Write out each record below, word for word.

——

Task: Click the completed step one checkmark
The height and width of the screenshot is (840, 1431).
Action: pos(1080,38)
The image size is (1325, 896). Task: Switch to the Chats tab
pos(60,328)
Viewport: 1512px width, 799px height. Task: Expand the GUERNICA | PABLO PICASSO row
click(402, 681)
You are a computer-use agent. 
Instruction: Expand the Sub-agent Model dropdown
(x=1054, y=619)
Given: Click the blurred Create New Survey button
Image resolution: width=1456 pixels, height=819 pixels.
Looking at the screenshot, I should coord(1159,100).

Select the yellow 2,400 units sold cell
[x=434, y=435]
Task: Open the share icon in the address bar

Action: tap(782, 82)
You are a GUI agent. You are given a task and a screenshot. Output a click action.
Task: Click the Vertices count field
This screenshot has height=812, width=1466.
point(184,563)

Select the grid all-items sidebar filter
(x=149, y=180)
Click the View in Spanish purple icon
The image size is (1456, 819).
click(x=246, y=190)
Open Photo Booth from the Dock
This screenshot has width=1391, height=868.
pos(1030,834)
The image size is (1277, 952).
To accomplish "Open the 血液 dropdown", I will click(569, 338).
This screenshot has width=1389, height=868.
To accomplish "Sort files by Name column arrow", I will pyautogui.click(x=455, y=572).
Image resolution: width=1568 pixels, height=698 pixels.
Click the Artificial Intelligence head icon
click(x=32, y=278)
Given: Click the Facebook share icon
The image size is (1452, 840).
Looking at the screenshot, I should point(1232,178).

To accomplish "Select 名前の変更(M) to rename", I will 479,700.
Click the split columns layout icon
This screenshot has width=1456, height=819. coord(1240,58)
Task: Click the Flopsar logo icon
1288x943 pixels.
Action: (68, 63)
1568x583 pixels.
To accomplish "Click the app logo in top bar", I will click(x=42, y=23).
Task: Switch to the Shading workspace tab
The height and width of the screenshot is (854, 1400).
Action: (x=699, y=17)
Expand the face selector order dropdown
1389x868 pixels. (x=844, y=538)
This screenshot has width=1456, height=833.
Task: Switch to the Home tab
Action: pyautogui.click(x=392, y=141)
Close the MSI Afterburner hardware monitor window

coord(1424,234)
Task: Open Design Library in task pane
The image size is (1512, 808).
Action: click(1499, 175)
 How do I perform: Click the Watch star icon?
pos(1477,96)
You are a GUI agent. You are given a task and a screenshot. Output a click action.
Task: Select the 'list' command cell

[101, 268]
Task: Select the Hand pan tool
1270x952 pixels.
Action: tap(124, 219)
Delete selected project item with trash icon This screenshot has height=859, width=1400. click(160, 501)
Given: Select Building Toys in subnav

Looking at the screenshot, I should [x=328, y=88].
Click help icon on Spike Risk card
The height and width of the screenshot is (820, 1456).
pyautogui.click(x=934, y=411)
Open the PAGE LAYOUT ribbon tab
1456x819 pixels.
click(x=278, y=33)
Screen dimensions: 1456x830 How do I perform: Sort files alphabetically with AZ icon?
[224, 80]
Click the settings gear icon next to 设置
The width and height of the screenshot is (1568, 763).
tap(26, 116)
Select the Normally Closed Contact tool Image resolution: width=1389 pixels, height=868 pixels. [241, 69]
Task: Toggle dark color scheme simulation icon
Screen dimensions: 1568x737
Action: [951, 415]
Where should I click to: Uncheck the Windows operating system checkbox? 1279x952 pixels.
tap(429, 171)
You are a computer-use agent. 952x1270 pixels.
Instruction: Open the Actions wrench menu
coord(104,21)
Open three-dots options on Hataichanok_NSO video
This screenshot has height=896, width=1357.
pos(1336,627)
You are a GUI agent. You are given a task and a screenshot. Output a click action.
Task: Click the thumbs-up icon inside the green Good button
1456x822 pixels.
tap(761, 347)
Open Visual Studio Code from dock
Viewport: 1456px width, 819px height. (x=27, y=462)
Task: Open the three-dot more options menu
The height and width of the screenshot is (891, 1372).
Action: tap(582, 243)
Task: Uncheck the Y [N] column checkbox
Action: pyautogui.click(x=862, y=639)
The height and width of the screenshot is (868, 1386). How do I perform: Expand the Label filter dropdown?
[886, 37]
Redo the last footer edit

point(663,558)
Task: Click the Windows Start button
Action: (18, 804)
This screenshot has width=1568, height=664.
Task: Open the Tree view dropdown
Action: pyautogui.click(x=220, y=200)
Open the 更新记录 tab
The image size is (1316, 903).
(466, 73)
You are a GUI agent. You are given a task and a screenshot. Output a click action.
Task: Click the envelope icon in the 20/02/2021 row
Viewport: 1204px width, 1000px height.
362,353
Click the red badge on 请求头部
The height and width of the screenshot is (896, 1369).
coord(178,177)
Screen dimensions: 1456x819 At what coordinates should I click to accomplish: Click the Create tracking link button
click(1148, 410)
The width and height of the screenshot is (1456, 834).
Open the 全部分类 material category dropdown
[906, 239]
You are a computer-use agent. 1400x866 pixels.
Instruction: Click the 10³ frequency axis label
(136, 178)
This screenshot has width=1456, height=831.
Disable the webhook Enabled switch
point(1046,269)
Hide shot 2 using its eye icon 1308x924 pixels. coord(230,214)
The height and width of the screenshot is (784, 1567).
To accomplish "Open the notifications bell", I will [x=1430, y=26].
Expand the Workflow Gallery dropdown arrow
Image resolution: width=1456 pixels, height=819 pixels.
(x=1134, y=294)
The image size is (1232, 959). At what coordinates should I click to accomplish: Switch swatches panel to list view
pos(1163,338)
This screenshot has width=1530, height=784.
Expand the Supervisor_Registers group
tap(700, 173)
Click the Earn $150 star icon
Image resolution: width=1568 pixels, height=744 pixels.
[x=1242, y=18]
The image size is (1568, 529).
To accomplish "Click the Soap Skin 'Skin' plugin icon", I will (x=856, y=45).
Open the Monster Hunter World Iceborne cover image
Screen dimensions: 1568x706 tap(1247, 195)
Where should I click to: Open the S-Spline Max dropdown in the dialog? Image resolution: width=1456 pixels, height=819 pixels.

——

- Answer space:
Task: Click the completed step one checkmark
The height and width of the screenshot is (840, 1431).
Action: pos(1080,38)
The image size is (1325, 896). Task: Switch to the Chats tab
pos(60,328)
Viewport: 1512px width, 799px height. Task: Expand the GUERNICA | PABLO PICASSO row
click(402, 681)
You are a computer-use agent. 
Instruction: Expand the Sub-agent Model dropdown
(x=1054, y=619)
Given: Click the blurred Create New Survey button
Image resolution: width=1456 pixels, height=819 pixels.
Looking at the screenshot, I should coord(1159,100).

Select the yellow 2,400 units sold cell
[x=434, y=435]
Task: Open the share icon in the address bar

Action: tap(782, 82)
You are a GUI agent. You are given a task and a screenshot. Output a click action.
Task: Click the Vertices count field
This screenshot has height=812, width=1466.
point(184,563)

Select the grid all-items sidebar filter
(x=149, y=180)
Click the View in Spanish purple icon
The image size is (1456, 819).
click(x=246, y=190)
Open Photo Booth from the Dock
This screenshot has width=1391, height=868.
pos(1030,834)
The image size is (1277, 952).
To accomplish "Open the 血液 dropdown", I will click(569, 338).
This screenshot has width=1389, height=868.
To accomplish "Sort files by Name column arrow", I will pyautogui.click(x=455, y=572).
Image resolution: width=1568 pixels, height=698 pixels.
Click the Artificial Intelligence head icon
click(x=32, y=278)
Given: Click the Facebook share icon
The image size is (1452, 840).
Looking at the screenshot, I should point(1232,178).

To accomplish "Select 名前の変更(M) to rename", I will 479,700.
Click the split columns layout icon
This screenshot has width=1456, height=819. coord(1240,58)
Task: Click the Flopsar logo icon
1288x943 pixels.
Action: (68, 63)
1568x583 pixels.
To accomplish "Click the app logo in top bar", I will click(x=42, y=23).
Task: Switch to the Shading workspace tab
The height and width of the screenshot is (854, 1400).
Action: (x=699, y=17)
Expand the face selector order dropdown
1389x868 pixels. (x=844, y=538)
This screenshot has width=1456, height=833.
Task: Switch to the Home tab
Action: pyautogui.click(x=392, y=141)
Close the MSI Afterburner hardware monitor window

coord(1424,234)
Task: Open Design Library in task pane
The image size is (1512, 808).
Action: click(1499, 175)
 How do I perform: Click the Watch star icon?
pos(1477,96)
You are a GUI agent. You are given a task and a screenshot. Output a click action.
Task: Select the 'list' command cell

[101, 268]
Task: Select the Hand pan tool
1270x952 pixels.
Action: tap(124, 219)
Delete selected project item with trash icon This screenshot has height=859, width=1400. click(160, 501)
Given: Select Building Toys in subnav

Looking at the screenshot, I should [x=328, y=88].
Click help icon on Spike Risk card
The height and width of the screenshot is (820, 1456).
pyautogui.click(x=934, y=411)
Open the PAGE LAYOUT ribbon tab
1456x819 pixels.
click(x=278, y=33)
Screen dimensions: 1456x830 How do I perform: Sort files alphabetically with AZ icon?
[224, 80]
Click the settings gear icon next to 设置
The width and height of the screenshot is (1568, 763).
tap(26, 116)
Select the Normally Closed Contact tool Image resolution: width=1389 pixels, height=868 pixels. [241, 69]
Task: Toggle dark color scheme simulation icon
Screen dimensions: 1568x737
Action: [951, 415]
Where should I click to: Uncheck the Windows operating system checkbox? 1279x952 pixels.
tap(429, 171)
You are a computer-use agent. 952x1270 pixels.
Instruction: Open the Actions wrench menu
coord(104,21)
Open three-dots options on Hataichanok_NSO video
This screenshot has height=896, width=1357.
pos(1336,627)
You are a GUI agent. You are given a task and a screenshot. Output a click action.
Task: Click the thumbs-up icon inside the green Good button
1456x822 pixels.
tap(761, 347)
Open Visual Studio Code from dock
Viewport: 1456px width, 819px height. (x=27, y=462)
Task: Open the three-dot more options menu
The height and width of the screenshot is (891, 1372).
Action: tap(582, 243)
Task: Uncheck the Y [N] column checkbox
Action: pyautogui.click(x=862, y=639)
The height and width of the screenshot is (868, 1386). How do I perform: Expand the Label filter dropdown?
[886, 37]
Redo the last footer edit

point(663,558)
Task: Click the Windows Start button
Action: (18, 804)
This screenshot has width=1568, height=664.
Task: Open the Tree view dropdown
Action: pyautogui.click(x=220, y=200)
Open the 更新记录 tab
The image size is (1316, 903).
(466, 73)
You are a GUI agent. You are given a task and a screenshot. Output a click action.
Task: Click the envelope icon in the 20/02/2021 row
Viewport: 1204px width, 1000px height.
362,353
Click the red badge on 请求头部
The height and width of the screenshot is (896, 1369).
coord(178,177)
Screen dimensions: 1456x819 At what coordinates should I click to accomplish: Click the Create tracking link button
click(1148, 410)
The width and height of the screenshot is (1456, 834).
Open the 全部分类 material category dropdown
[906, 239]
You are a computer-use agent. 1400x866 pixels.
Instruction: Click the 10³ frequency axis label
(136, 178)
This screenshot has width=1456, height=831.
Disable the webhook Enabled switch
point(1046,269)
Hide shot 2 using its eye icon 1308x924 pixels. coord(230,214)
The height and width of the screenshot is (784, 1567).
To accomplish "Open the notifications bell", I will [x=1430, y=26].
Expand the Workflow Gallery dropdown arrow
Image resolution: width=1456 pixels, height=819 pixels.
(x=1134, y=294)
The image size is (1232, 959). At what coordinates should I click to accomplish: Switch swatches panel to list view
pos(1163,338)
This screenshot has width=1530, height=784.
Expand the Supervisor_Registers group
tap(700, 173)
Click the Earn $150 star icon
Image resolution: width=1568 pixels, height=744 pixels.
[x=1242, y=18]
The image size is (1568, 529).
To accomplish "Click the Soap Skin 'Skin' plugin icon", I will (x=856, y=45).
Open the Monster Hunter World Iceborne cover image
Screen dimensions: 1568x706 tap(1247, 195)
Where should I click to: Open the S-Spline Max dropdown in the dialog? Image resolution: width=1456 pixels, height=819 pixels.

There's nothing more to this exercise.